● **The task**
Reproduce, please, the line that holds "At what coordinates" and all later lines through the end of the entries below, exactly; omit pictures.

Source records:
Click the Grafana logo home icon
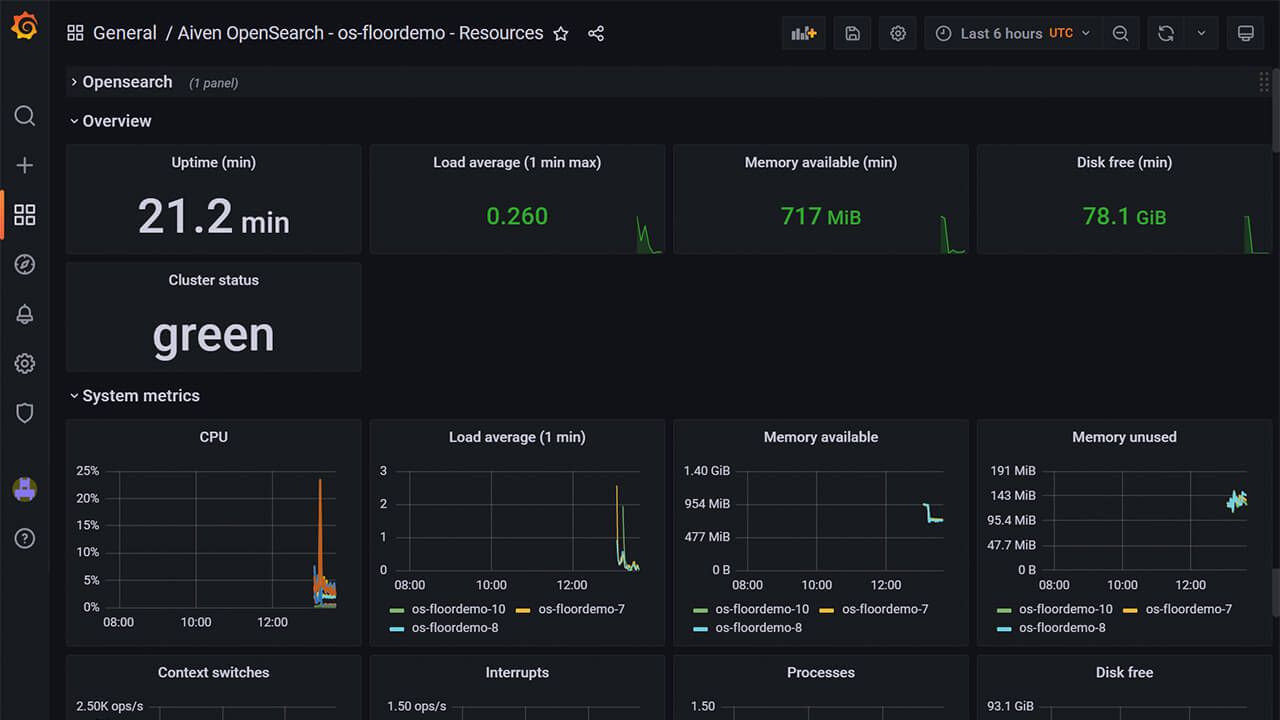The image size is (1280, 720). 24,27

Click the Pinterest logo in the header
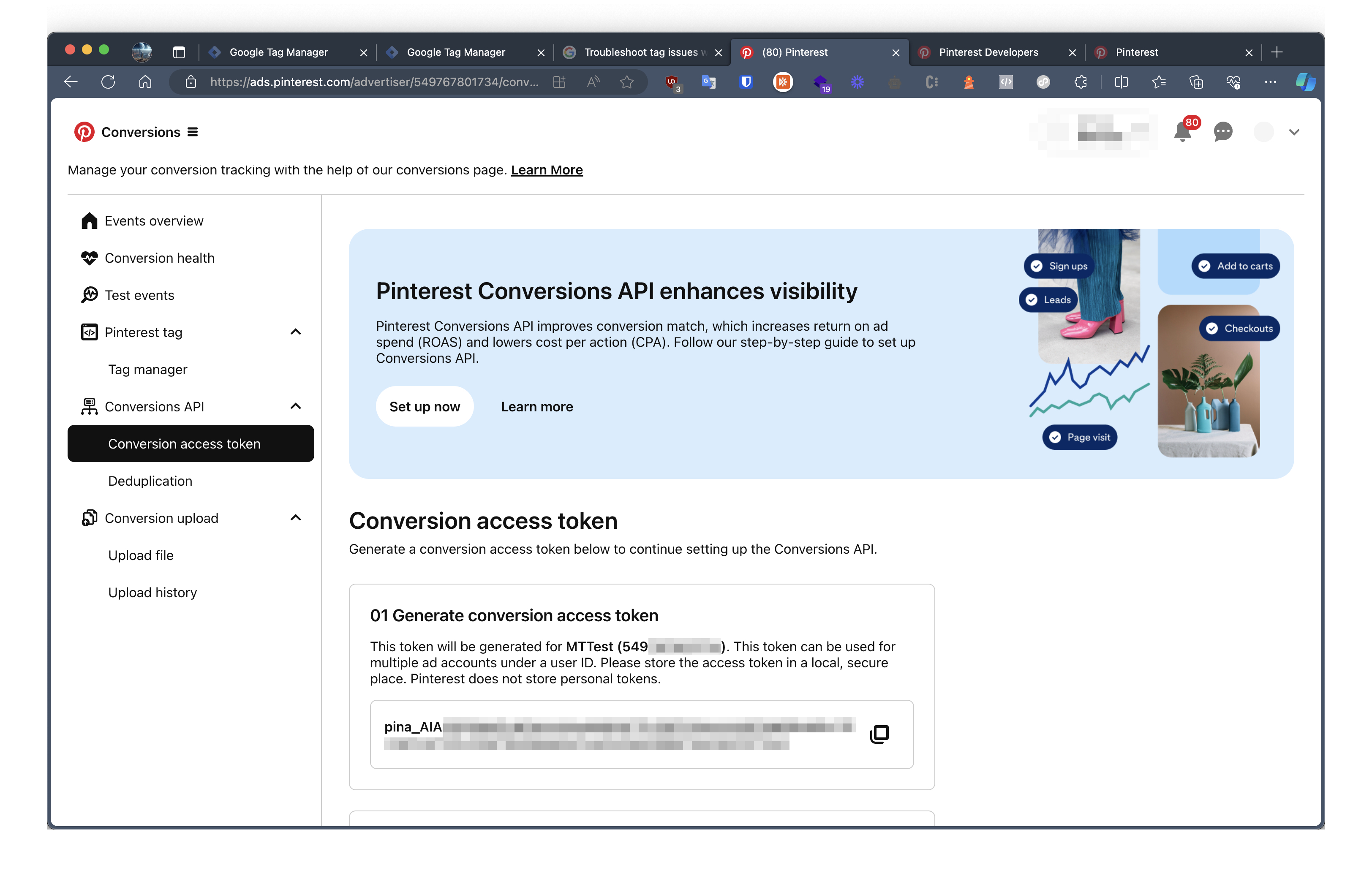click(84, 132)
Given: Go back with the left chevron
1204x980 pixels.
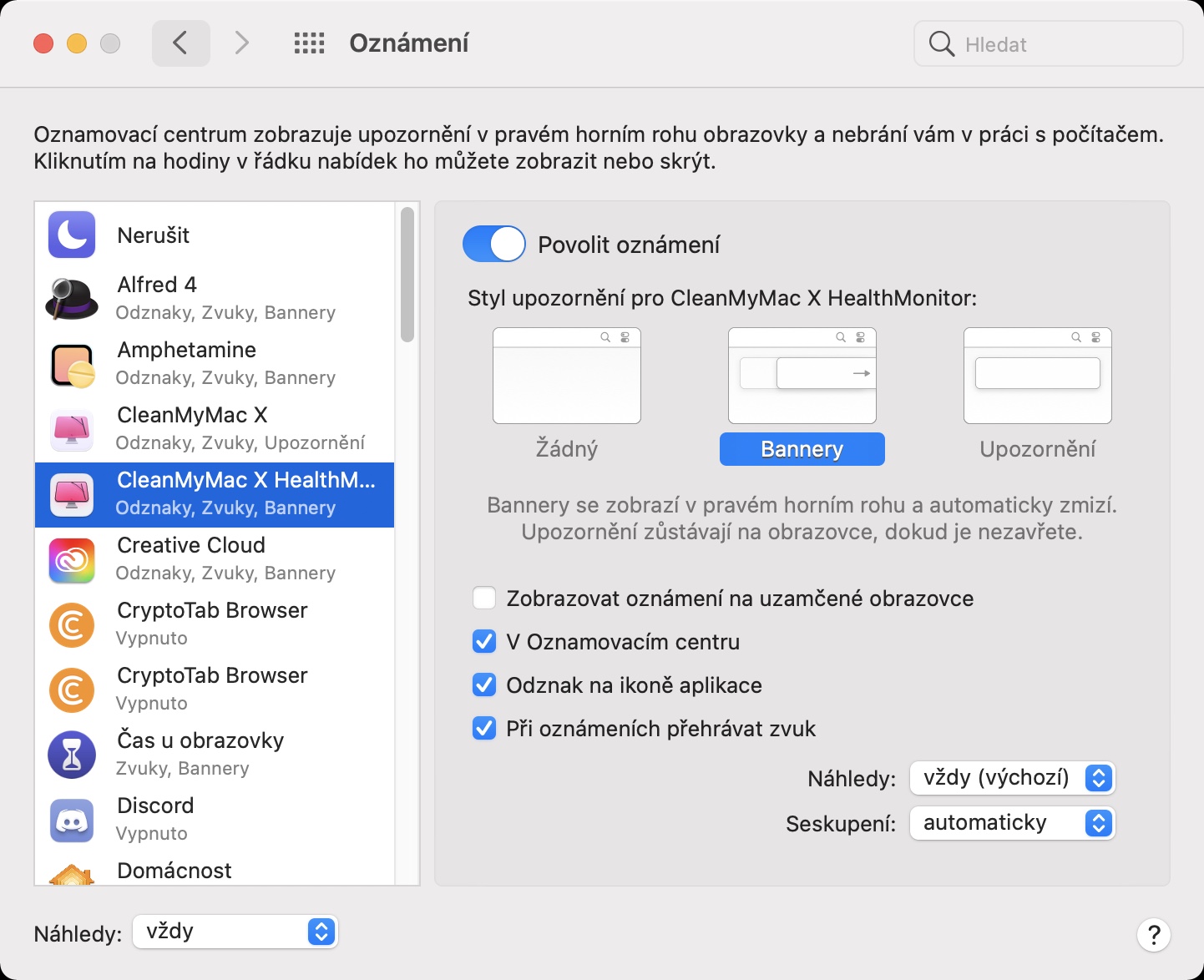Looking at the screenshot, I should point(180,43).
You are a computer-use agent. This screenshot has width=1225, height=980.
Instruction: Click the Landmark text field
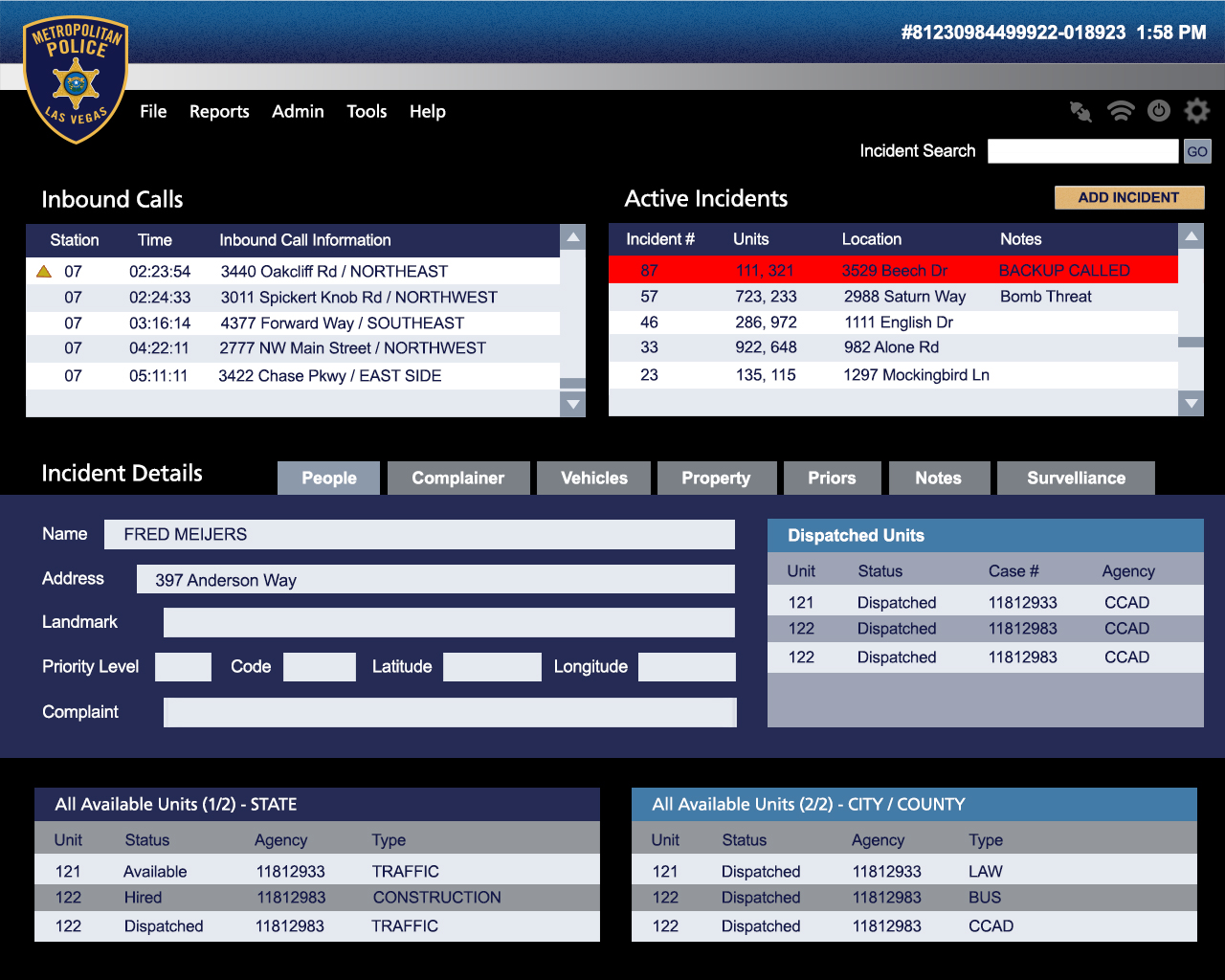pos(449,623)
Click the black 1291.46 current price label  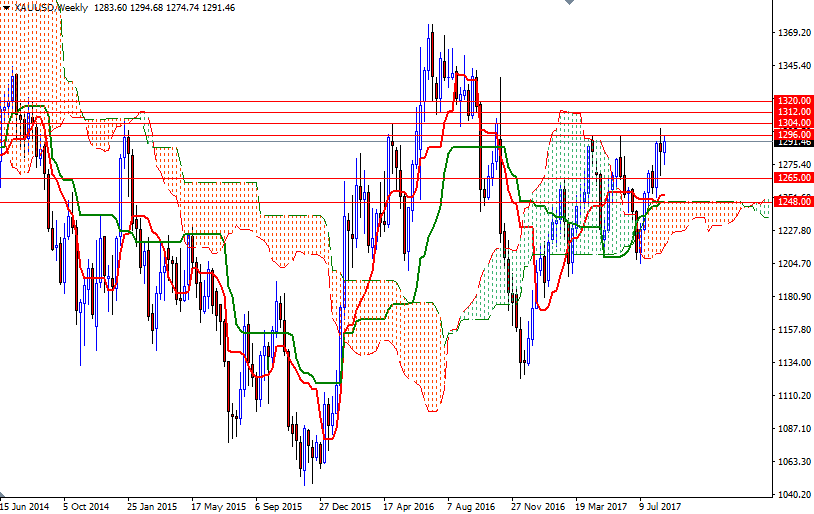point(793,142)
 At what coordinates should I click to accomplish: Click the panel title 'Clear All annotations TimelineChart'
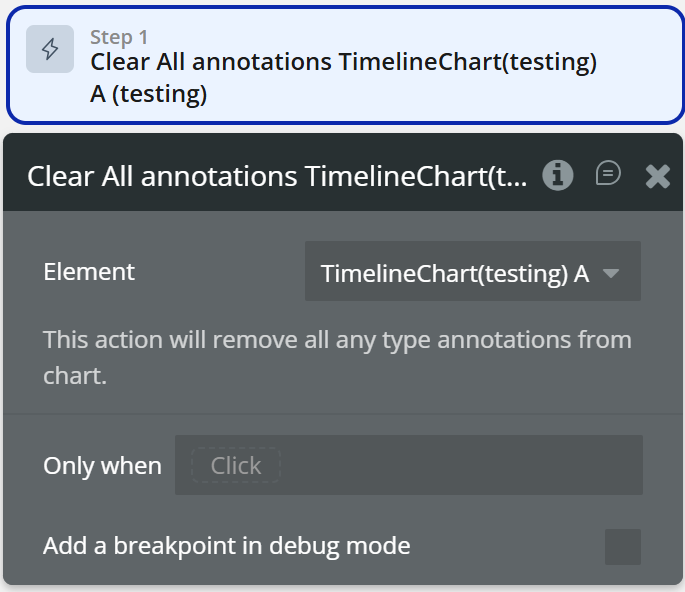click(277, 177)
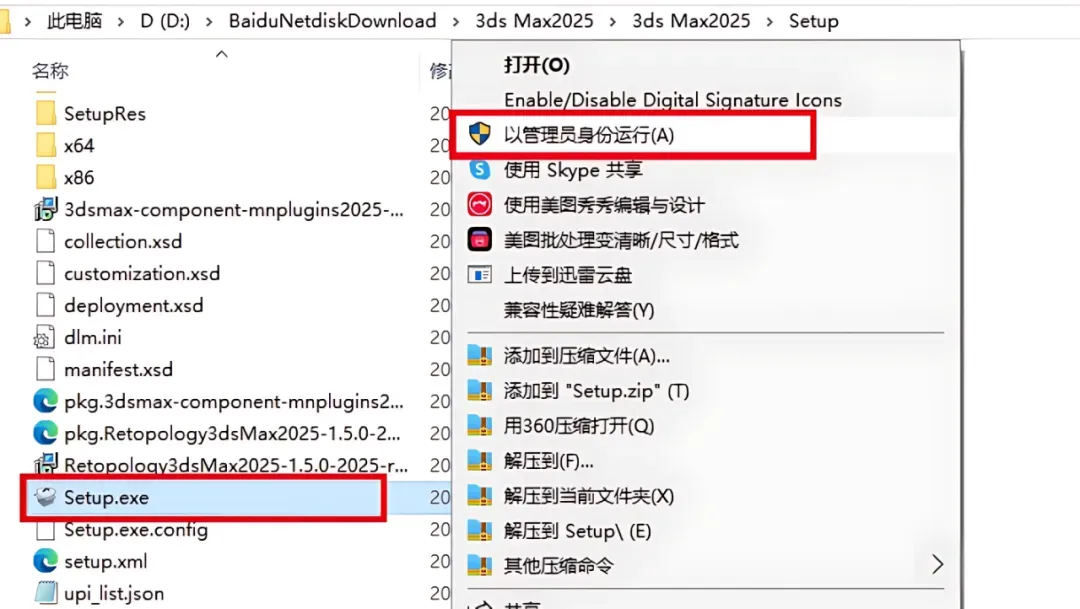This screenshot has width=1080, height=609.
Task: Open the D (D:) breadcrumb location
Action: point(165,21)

● **Exercise answer**
 At what coordinates should I click to accomplish: Click the panel title 'Clear All annotations TimelineChart'
click(277, 177)
This screenshot has width=1080, height=609.
Task: Open the D (D:) breadcrumb location
Action: point(165,21)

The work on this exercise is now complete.